1052. If you are happy that the Commission has
done everything that it should be doing for the progress of e-commerce
and so on, which are the countries in Europe that you think are
lagging in their efforts to promote it, especially to SMEs? There
has to be a slow and a fast, there is Finland.
A. I would be willing to answer but, however,
am not able because my database does not include a relevant answer
to that. My recollections are too random to give any relevant
1053. At the November 1999 Telecommunications
Council, we understand that you promised to push forward EC guidelines
for self-regulatory solutions for e-commerce. To what extent is
the Commission putting money and resources behind this?
A. We have, in fact, two streams of working.
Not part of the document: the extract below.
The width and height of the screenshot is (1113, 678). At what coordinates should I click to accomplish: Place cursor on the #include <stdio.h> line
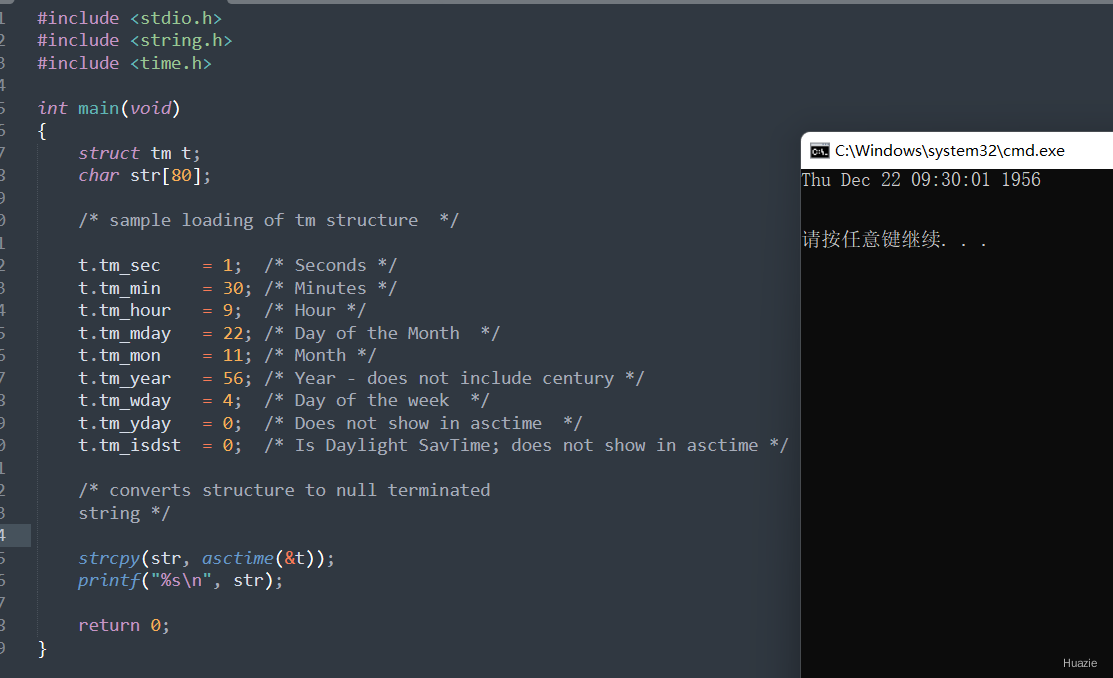click(x=130, y=18)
We have one related to working together with the enterprises and
business sector and the other one is our own work where we invest
some funds to develop Alternative Dispute Resolutions. Concerning
the first one, Mr Liikanen and Mr Byrne togetherMr Byrne
I think bearing the main responsibilityhave created a forum
called e-Confidence Forum, which includes both public authorities,
the Commission, chief executives of some enterprises and the consumer
organisations, of course. Its aim is to advance the self-regulatory
process in terms of creating standards, certificates, trustmarks
and self-regulation of dispute settlement. That work is on its
way and we hope that in the course of this year we can have concrete
results from this e-Confidence Forum. Concerning to what extent
the Commission itself is investing, I do not recall the exact
figure but it is in terms of millions of euros to work together
with industry under the Information Society Research Programme.
We are doing concrete work on how to develop credible trustmarks
and ADRs. I can try to get you the exact figure.
We have some work going on under the IST programme.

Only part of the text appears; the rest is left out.